Jakarta (ANTARA News) - Komisi Pemberantasan Korupsi (KPK) segera mengumumkan surat perintah penyidikan atau Sprindik baru untuk mantan Wali Kota Makassar Ilham Arief Sirajuddin IAS).

"Masih dibahas teknisnya. Masih belum secara resmi definitif, tapi opsi (penerbitan Sprindik baru) itu bisa diambil kemungkinan dalam waktu dekat. Kemungkian minggu ini bisa nanti disampaikan lagi," plt Wakil Ketua KPK Johan Budi di Jakarta, Senin.

Pada 12 Mei 2015, hakim tunggal Yuningtyas Upiek Kartikawati di Pengadilan Negeri Jakarta Selatan mengabulkan permintaan Ilham Arief Sirajuddin untuk membatalkan penetapan dirinya sebagai tersangka dalam kasus tindak pidana korupsi kerja sama rehabiliasi kelola dan transfer untuk instalasi Perusahaan Daerah Air Minum (PDAM) Makassar tahun anggaran 2006-2012.

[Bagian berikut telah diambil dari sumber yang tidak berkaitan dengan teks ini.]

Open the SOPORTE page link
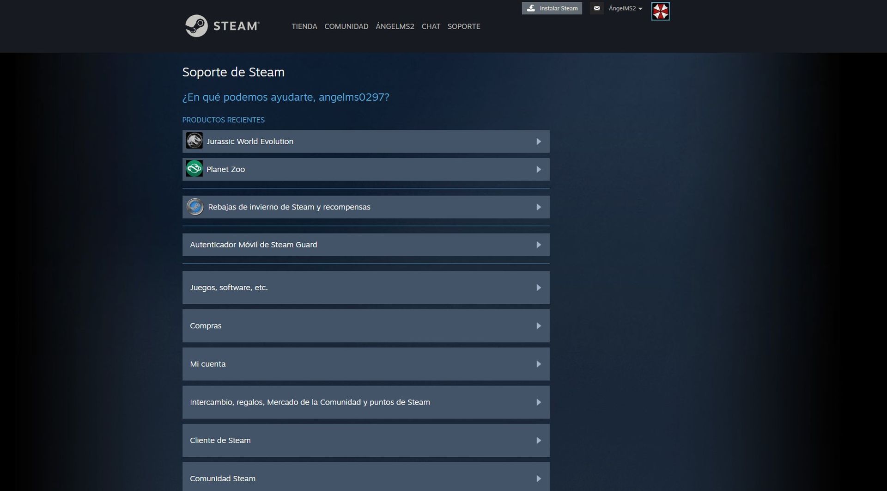 (464, 26)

Menurut hakim, bukti-bukti yang diajukan KPK hanya berupa fotokopi tanpa bisa menunjukkan aslinya sehingga KPK dianggap menetapkan Ilham sebagai tersangka sebelum ada dua bukti permulaan yang cukup.

"Hakim praperadilan IAS mengabulkan (permohonan) lebih soal bukti-bukti yang dianggap hakim bahwa KPK tidak bisa menunjukan dua alat bukti. Nah ini, untuk IAS, KPK masih ada kemungkiann perlawanan, tapi bukan secara hukum," tambah Johan.

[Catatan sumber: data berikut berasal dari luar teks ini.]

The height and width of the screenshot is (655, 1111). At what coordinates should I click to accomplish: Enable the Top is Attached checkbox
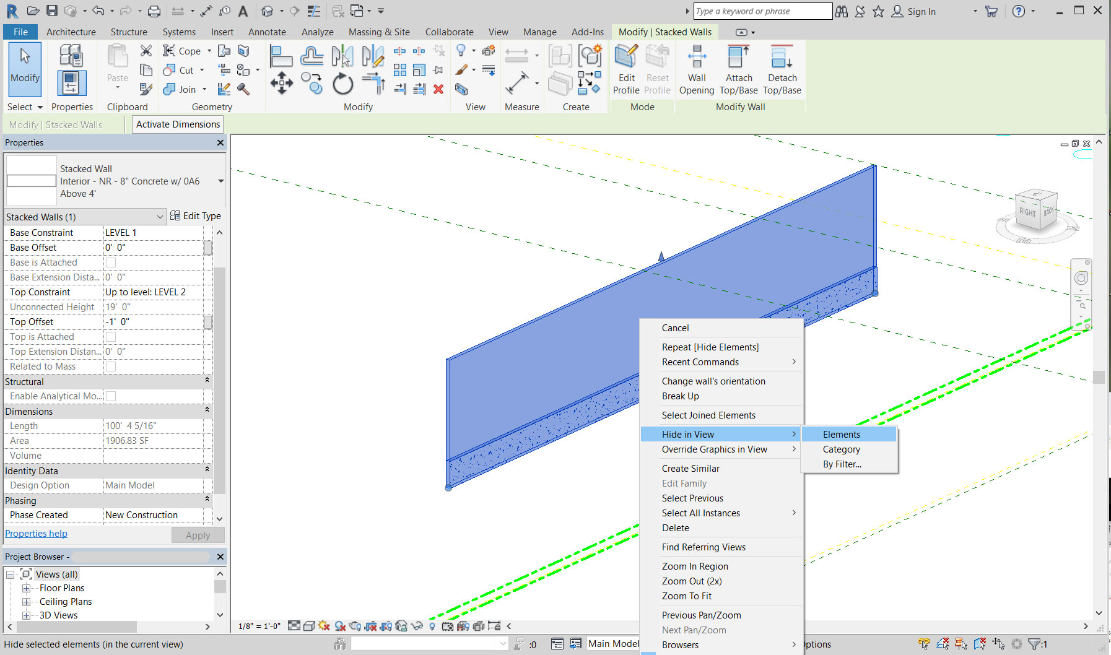(111, 336)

Perlawanan hukum yang dimaksud Johan adalah dengan menerbitkan Sprindik baru sesuai dengan putusan Mahkamah Konstitusi halaman 106 hasil "judicial review" pasal 77 Kitab Undang-undang Hukum Acara Pidana (KUHAP) mengenai objek praperadilan.

"Kita mengacu pada putusan MK tentang perluasan objek praperadilan pasal 77 KUHAP. Kita lihat halaman 106, untuk kemudian penegak hukum punya kewenangan mengulangi proses awal, dengan kata lain KPK bisa menerbitkan sprindik baru," ungkap Johan.

Sebelumnya, KPK juga sudah mengirimkan surat ke Mahkamah Agung terkait pengawasan atas hakim Yuningtyas Upiek karena KPK menilai ada beberapa tindakan hakim yang tidak fair saat sidang.

KPK menetapkan Ilham sebagai tersangka pada 7 Mei 2014 atau sehari sebelum lengser sebagai Wali Kota Makassar pada 8 Mei 2014.

Pasal yang disangkakan adalah pasal 2 ayat (1) atau pasal 3 jo Pasal 18 UU No 31 tahun 1999 sebagaimana diubah dengan UU No 20 tahun 2001 tentang Pemberantasan Tindak Pidana Korupsi jo Pasal 55 ayat (1) ke-1 mengenai perbuatan melawan hukum, penyalahgunaan kewenangan, kesempatan atau sarana yang ada padanya dalam jabatan atau kedudukan sehingga dapat merugikan keuangan dan perekonomian negara dengan ancaman pidana penjara maksimal 20 tahun denda paling banyak Rp1 miliar.

Perbuatan Ilham diduga menyebabkan kerugian negara hingga Rp38,1 miliar karena adanya sejumlah pembayaran digelembungkan oleh pihak pengelola dan pemerintah kota.

Ilham Arif Sirajuddin adalah politisi Partai Demokrat yang menjabat dua periode sebagai Wali Kota Makassar yaitu 2004-2009 dan 2009-2013, Ilham mengakhiri masa jabatannya pada 8 Mei 2014.

Selain Ilham Arif Sirajuddin, KPK juga menetapkan Direktur Utama PT Traya Tirta Makassar Hengky Widjaja sebagai tersangka kasus yang sama dan disangkakan pasal 2 ayat (1) atau pasal 3 jo Pasal 18 UU No 31 tahun 1999 sebagaimana diubah dengan UU No 20 tahun 2001 tentang Pemberantasan Tindak Pidana Korupsi jo Pasal 55 ayat (1) ke-1.

Badan Pemeriksa Keuangan pada 8 November 2012 sudah menyerahkan data hasil audit perusahaan milik Pemkot Makassar itu kepada KPK. Hasil audit menemukan potensi kerugian negara dari kerja sama PDAM dengan pihak swasta hinga mencapai Rp520 miliar.